[Pixel coordinate grounding data]
════

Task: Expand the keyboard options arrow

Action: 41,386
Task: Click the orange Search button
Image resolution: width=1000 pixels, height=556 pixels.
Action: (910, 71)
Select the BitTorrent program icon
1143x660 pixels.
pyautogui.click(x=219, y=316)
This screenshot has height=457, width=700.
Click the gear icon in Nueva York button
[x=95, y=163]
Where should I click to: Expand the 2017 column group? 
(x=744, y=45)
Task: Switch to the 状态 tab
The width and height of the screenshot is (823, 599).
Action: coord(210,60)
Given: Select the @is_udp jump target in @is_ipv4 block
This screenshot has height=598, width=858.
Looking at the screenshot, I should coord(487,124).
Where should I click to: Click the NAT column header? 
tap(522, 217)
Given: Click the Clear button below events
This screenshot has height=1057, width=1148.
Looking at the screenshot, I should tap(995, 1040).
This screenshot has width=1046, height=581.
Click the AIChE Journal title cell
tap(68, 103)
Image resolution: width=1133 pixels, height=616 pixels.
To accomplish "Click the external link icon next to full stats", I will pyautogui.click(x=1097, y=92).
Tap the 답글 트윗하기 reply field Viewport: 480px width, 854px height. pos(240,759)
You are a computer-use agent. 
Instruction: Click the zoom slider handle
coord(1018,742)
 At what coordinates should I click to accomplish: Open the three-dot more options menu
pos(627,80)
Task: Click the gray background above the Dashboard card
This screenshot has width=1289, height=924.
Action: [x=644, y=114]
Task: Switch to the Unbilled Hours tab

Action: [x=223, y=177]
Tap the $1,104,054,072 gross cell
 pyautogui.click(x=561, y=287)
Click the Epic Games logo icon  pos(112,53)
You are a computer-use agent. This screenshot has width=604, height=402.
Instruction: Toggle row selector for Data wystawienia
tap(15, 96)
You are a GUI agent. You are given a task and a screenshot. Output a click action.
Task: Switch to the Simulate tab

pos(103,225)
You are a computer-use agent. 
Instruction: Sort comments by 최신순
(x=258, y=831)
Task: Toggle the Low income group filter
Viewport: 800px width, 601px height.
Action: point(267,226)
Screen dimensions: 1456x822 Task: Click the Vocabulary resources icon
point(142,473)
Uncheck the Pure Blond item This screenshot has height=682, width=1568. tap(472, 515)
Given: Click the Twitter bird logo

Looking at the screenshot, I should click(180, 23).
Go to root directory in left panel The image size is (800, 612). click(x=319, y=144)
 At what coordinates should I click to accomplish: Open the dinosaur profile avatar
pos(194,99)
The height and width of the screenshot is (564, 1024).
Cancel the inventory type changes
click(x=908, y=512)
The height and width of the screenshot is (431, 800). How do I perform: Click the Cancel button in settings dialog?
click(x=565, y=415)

════

Produce a verbatim copy of each record above.

Task: Expand the keyboard options arrow

Action: 41,386
Task: Click the orange Search button
Image resolution: width=1000 pixels, height=556 pixels.
Action: (910, 71)
Select the BitTorrent program icon
1143x660 pixels.
pyautogui.click(x=219, y=316)
This screenshot has height=457, width=700.
Click the gear icon in Nueva York button
[x=95, y=163]
Where should I click to: Expand the 2017 column group? 
(x=744, y=45)
Task: Switch to the 状态 tab
The width and height of the screenshot is (823, 599).
Action: coord(210,60)
Given: Select the @is_udp jump target in @is_ipv4 block
This screenshot has height=598, width=858.
Looking at the screenshot, I should coord(487,124).
Where should I click to: Click the NAT column header? 
tap(522, 217)
Given: Click the Clear button below events
This screenshot has height=1057, width=1148.
Looking at the screenshot, I should tap(995, 1040).
This screenshot has width=1046, height=581.
Click the AIChE Journal title cell
tap(68, 103)
Image resolution: width=1133 pixels, height=616 pixels.
To accomplish "Click the external link icon next to full stats", I will pyautogui.click(x=1097, y=92).
Tap the 답글 트윗하기 reply field Viewport: 480px width, 854px height. pos(240,759)
You are a computer-use agent. 
Instruction: Click the zoom slider handle
coord(1018,742)
 At what coordinates should I click to accomplish: Open the three-dot more options menu
pos(627,80)
Task: Click the gray background above the Dashboard card
This screenshot has width=1289, height=924.
Action: [x=644, y=114]
Task: Switch to the Unbilled Hours tab

Action: [x=223, y=177]
Tap the $1,104,054,072 gross cell
 pyautogui.click(x=561, y=287)
Click the Epic Games logo icon  pos(112,53)
You are a computer-use agent. This screenshot has width=604, height=402.
Instruction: Toggle row selector for Data wystawienia
tap(15, 96)
You are a GUI agent. You are given a task and a screenshot. Output a click action.
Task: Switch to the Simulate tab

pos(103,225)
You are a computer-use agent. 
Instruction: Sort comments by 최신순
(x=258, y=831)
Task: Toggle the Low income group filter
Viewport: 800px width, 601px height.
Action: point(267,226)
Screen dimensions: 1456x822 Task: Click the Vocabulary resources icon
point(142,473)
Uncheck the Pure Blond item This screenshot has height=682, width=1568. tap(472, 515)
Given: Click the Twitter bird logo

Looking at the screenshot, I should click(180, 23).
Go to root directory in left panel The image size is (800, 612). click(x=319, y=144)
 At what coordinates should I click to accomplish: Open the dinosaur profile avatar
pos(194,99)
The height and width of the screenshot is (564, 1024).
Cancel the inventory type changes
click(x=908, y=512)
The height and width of the screenshot is (431, 800). How do I perform: Click the Cancel button in settings dialog?
click(x=565, y=415)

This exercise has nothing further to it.